The first is the launch of Operation Sangaris in the Central African Republic, whose duration we can't yet estimate accurately. I can tell you, however, that its annual cost is today estimated at about €100 million. In any case, this exceptional operation can't be counted within "minimum" additional expenditure for external operations.
The second is the decision to guarantee the security of the general election in Mali by maintaining – beyond the date initially planned and pending a reinforcement of the UN Stabilization Mission in Mali, MINUSMA – a force of more than 1,000 troops in the framework of Operation Serval. The financial impact of this decision will, however, be limited, given that the needs in terms of logistics and transport – the most burdensome spending areas in external operations – are now less significant.
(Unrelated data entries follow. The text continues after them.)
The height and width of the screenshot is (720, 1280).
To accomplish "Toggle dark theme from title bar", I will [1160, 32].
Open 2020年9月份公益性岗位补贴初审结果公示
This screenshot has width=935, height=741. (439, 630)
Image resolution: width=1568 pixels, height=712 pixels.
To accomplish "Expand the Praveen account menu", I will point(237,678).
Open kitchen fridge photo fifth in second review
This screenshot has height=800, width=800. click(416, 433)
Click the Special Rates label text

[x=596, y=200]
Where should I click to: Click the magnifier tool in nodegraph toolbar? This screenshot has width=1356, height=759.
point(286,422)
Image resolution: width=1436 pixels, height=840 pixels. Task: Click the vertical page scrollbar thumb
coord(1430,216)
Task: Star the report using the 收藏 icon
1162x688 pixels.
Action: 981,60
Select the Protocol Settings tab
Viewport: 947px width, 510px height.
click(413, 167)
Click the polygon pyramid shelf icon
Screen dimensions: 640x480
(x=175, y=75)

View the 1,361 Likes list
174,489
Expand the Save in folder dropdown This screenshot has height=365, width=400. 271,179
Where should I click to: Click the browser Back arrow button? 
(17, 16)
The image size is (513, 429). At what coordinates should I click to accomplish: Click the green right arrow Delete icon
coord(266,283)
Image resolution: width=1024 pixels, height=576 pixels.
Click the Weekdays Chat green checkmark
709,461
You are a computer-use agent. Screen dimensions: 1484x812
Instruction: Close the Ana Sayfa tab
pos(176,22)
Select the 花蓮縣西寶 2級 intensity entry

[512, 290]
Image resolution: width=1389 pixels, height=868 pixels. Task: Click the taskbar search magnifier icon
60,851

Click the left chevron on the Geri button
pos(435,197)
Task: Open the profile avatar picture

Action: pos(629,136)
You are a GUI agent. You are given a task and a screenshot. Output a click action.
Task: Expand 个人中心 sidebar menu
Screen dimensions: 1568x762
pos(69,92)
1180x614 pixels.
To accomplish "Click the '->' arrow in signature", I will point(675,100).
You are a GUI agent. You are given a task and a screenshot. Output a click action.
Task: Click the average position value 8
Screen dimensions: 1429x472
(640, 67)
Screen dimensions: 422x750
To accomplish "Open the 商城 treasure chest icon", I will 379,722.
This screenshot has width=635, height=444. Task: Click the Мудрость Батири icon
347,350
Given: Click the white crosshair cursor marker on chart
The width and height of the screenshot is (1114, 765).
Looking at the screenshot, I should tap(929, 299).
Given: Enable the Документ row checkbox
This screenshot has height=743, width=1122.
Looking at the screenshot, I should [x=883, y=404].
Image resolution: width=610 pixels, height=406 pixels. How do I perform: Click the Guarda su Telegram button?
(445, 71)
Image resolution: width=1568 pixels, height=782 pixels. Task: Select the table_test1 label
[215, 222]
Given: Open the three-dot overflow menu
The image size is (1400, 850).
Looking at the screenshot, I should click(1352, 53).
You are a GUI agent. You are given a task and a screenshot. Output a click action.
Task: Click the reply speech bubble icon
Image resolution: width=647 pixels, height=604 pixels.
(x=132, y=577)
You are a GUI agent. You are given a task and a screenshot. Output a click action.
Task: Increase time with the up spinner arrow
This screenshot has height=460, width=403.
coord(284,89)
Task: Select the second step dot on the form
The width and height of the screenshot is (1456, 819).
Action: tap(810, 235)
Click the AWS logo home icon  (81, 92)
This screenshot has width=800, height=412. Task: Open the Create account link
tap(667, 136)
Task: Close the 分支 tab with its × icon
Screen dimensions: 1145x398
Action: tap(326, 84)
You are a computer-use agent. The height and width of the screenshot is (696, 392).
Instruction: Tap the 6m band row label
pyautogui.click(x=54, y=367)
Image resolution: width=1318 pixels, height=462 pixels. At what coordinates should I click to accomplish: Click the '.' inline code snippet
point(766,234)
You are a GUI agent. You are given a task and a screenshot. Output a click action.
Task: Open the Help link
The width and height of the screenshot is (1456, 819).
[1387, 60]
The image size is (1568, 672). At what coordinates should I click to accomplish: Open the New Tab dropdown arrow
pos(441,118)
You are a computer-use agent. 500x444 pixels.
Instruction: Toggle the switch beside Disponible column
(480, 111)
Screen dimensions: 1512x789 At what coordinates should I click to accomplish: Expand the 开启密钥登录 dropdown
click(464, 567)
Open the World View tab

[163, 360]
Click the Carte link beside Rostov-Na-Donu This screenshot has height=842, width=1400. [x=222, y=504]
In 2013 – a special year because, in addition to all the theatres we were already present in, we had to support the weight of Operation Serval –, total additional expenditure for external operations reached €1.26 billion, €630 million of which had already been earmarked [in the initial defence budget]. The Defence Ministry received an additional €578 million of appropriations, thus benefiting – before the military estimates bill and its Article Four had even been voted on – from compensation taken from the Treasury's pooled reserve, and this is undoubtedly an additional guarantee for the future.


I repeat: a minimum of €450 million for external operations today seems to me credible. Reducing this sum in relation to previous years also has an advantage: that of being able to increase appropriations for other spending areas, in particular to benefit investment.